Le jeune Abéna, qui assiste, impuissant, à ces séances publiques de lynchage, participent à toutes les autres étapes de la production « avant de passer de longues semaines à faire des allers-retours entre le grand séchoir de la cour et le grenier, en fonction du moment où le soleil apparaissait ou disparaissait au fil des jours. » Jusqu’au jour où se pointe enfin l’acheteur, « le Blanc à la mallette d’argent », celui qui faisait rêver de l’inatteignable bonheur tous ces planteurs de « la fève de sueur et de sang ».
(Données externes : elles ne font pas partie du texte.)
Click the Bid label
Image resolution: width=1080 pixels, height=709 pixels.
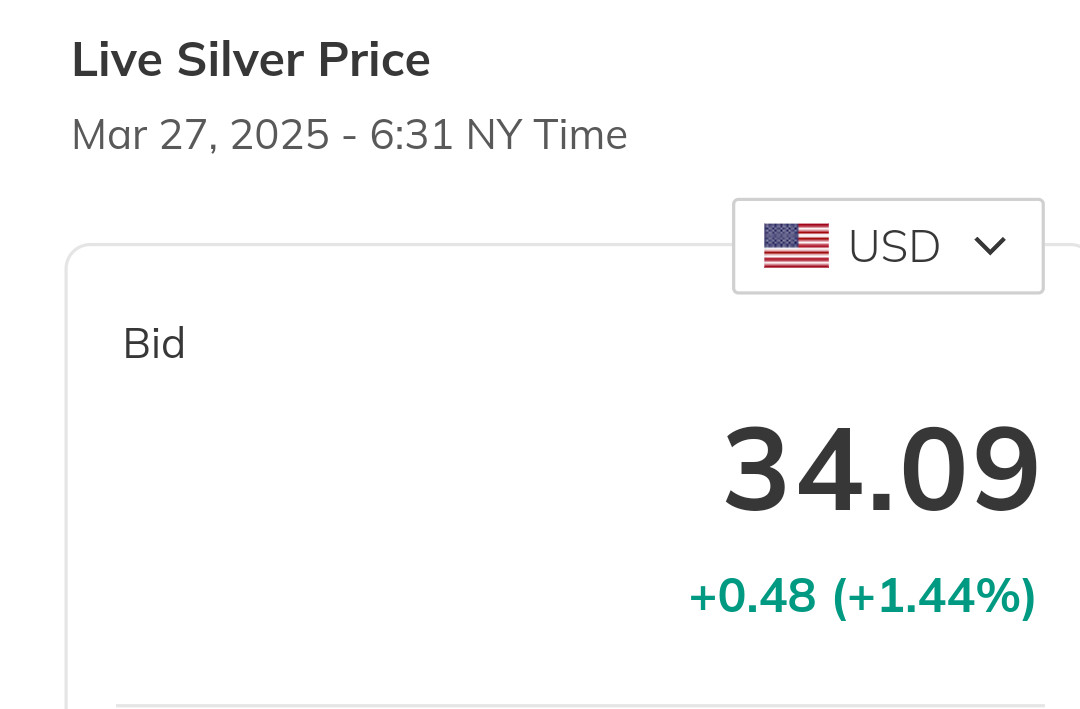(x=154, y=344)
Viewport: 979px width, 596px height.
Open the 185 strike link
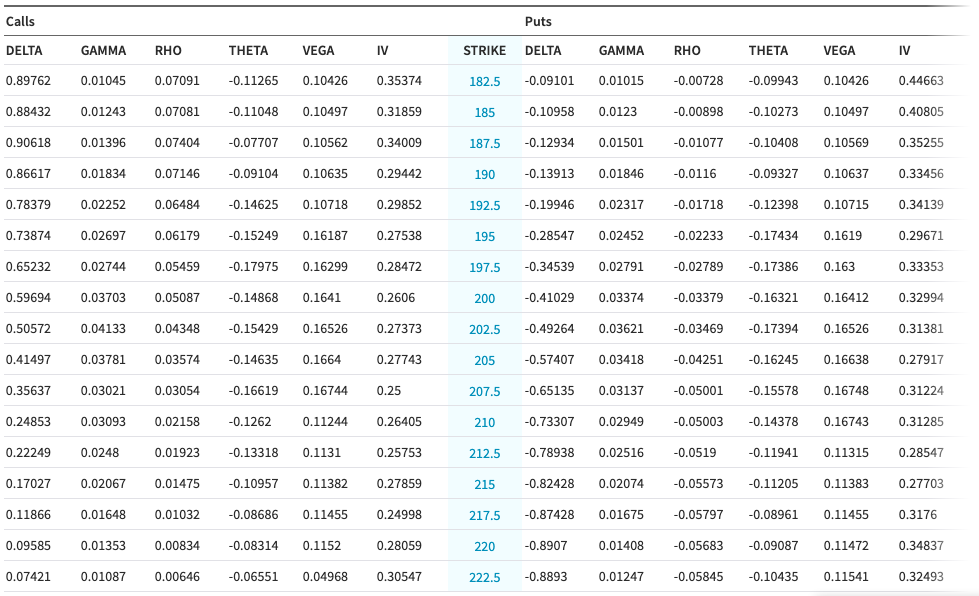pos(485,112)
Ceci constitue le bref intermède où le peu d’argent rudement gagné est vitement dépensé en nécessités diverses. Pour la réalisation des rêves, on attendra.
LE PRIX DU CACAO IMPOSÉ
Dès le mois de janvier, le cycle infernal de la survie reprend. Entre-temps, les riches acheteurs blancs apparaissaient pour distribuer de l’équipement neuf, y compris les fongicides et les engrais, dont les coûts seront soustraits des revenus prochains.
« Ces messieurs en costume-cravate détenaient le pouvoir exclusif d’acheter les récoltes et d’imposer les prix du cacao […], il était donc impossible de leur échapper pour essayer de ne pas payer sa dette. » Sans parler des vexations diverses et autres manipulations sur le poids réel et la qualité de la fève. Toute dissidence valait une exclusion. Impossible alors d’écouler la production.
Ces mêmes Blancs sauveurs ne détestaient pas, à l’occasion, se payer de la jeune chair. Leurs désirs étaient des ordres.
SEULE LA LUTTE LIBÈRE
Chocolaté est un livre merveilleux, rempli de légendes et d’amour.
En épigraphe de cet ouvrage, on peut lire cette phrase bien sentie de Thomas Sankara, révolutionnaire et président du Burkina Faso assassiné en 1987 : « L’esclave qui n’est pas capable d’assumer sa révolte ne mérite pas que l’on s’apitoie sur son sort. Cet esclave répondra seul de son malheur s’il se fait des illusions sur la condescendance suspecte d’un maître qui prétend l’affranchir. Seule la lutte libère. » Cela vaut aussi pour le Québec.